=== Seitenauszug ===

Algorithmen können also nur in einem sehr limitierten Sinn als „intelligent“ beschrieben werden. Sie reproduzieren oft bestehende Probleme ihrer Umgebung und ihre Wirkung innerhalb von arbeitsteiligen Prozessen hängt stark von der Qualität des Feedbacks ab, das sie erhalten. Um potentielle Probleme besser zu verstehen, verwende ich im Folgenden zwei Konzepte, das der „Ambiguitätstoleranz“ und „Campbell’s Law“.

3 Ambiguitätstoleranz

Eine erste Dimension algorithmischer Entscheidungssystemen, die vielen praktischen Problemen zugrunde liegt, wird sichtbar, wenn man das Konzept der „Ambiguitätstoleranz“ heranzieht – zugegebenermaßen eine Übertragung, was jedoch insofern gerechtfertigt scheint, als Thomas Bauer, der das Konzept in einem weiten kulturellen Sinne verwendet, es selbst aus der Psychologie übernommen hat. [19] Bauers Frage ist, wie tolerant Gesellschaften im Umgang mit Unklarheit und Uneindeutigkeit sind. Ambiguität, so Bauer, könne „nie vollständig vermieden werden“[20]; sowohl ein Zuviel als auch ein Zuwenig seien aber problematisch, da einerseits Beliebigkeit und Gleichgültigkeit, und andererseits engstirniger Fanatismus drohten. Die Kunst sei deshalb, das richtige Maß an Ambiguität, das dem menschlichen Leben entspreche, zu erreichen – und Bauer sieht die Gefahr heute vor allem in der Tendenz, Ambiguität zu stark zu reduzieren und damit echte Vielfalt unmöglich zu machen. [21]

Bauer beschäftigt sich nicht mit algorithmischen Entscheidungssystemen. Die Frage nach dem richtigen Maß an Ambiguität ist selbstverständlich eine viel breitere als die nach seiner Umsetzung in algorithmische Zusammenhänge. Doch scheint die These nicht allzu gewagt, dass in einem sowieso schon relativ ambiguitätsintoleranten Umfeld die Einführung algorithmischer Entscheidungssysteme diese Tendenz noch verstärken kann. Das hat zum einen damit zu tun, wie Algorithmen technisch funktionieren, zum anderen aber auch damit, wie sie in eben diesem Umfeld zum Einsatz kommen.

=== Eingabedaten ===

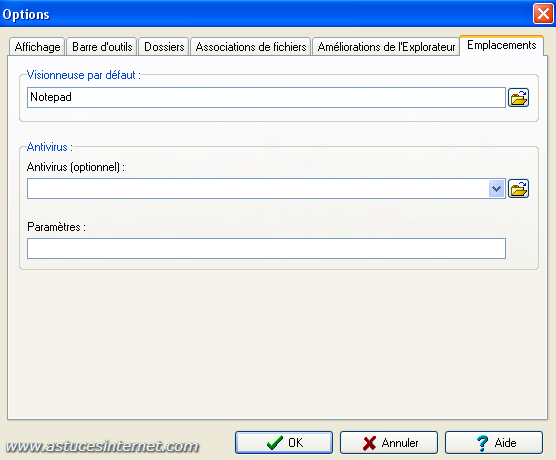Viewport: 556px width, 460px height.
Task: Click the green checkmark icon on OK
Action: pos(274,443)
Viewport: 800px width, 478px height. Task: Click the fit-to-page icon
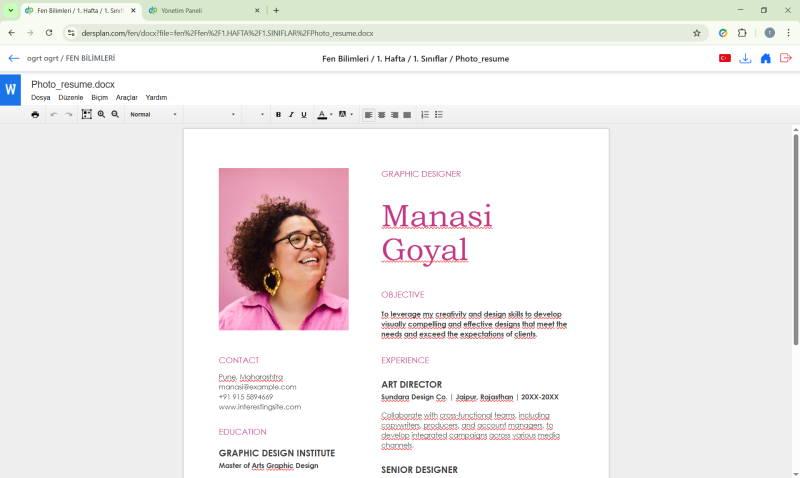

===

→ **Was zu tun ist**
Schreibe aus dem Text über Ambiguitätstoleranz die Passage von „Bauer beschäftigt sich“ bis einschließlich „zum Einsatz kommen.“ wortgetreu ab.

→ **Antwort**
Bauer beschäftigt sich nicht mit algorithmischen Entscheidungssystemen. Die Frage nach dem richtigen Maß an Ambiguität ist selbstverständlich eine viel breitere als die nach seiner Umsetzung in algorithmische Zusammenhänge. Doch scheint die These nicht allzu gewagt, dass in einem sowieso schon relativ ambiguitätsintoleranten Umfeld die Einführung algorithmischer Entscheidungssysteme diese Tendenz noch verstärken kann. Das hat zum einen damit zu tun, wie Algorithmen technisch funktionieren, zum anderen aber auch damit, wie sie in eben diesem Umfeld zum Einsatz kommen.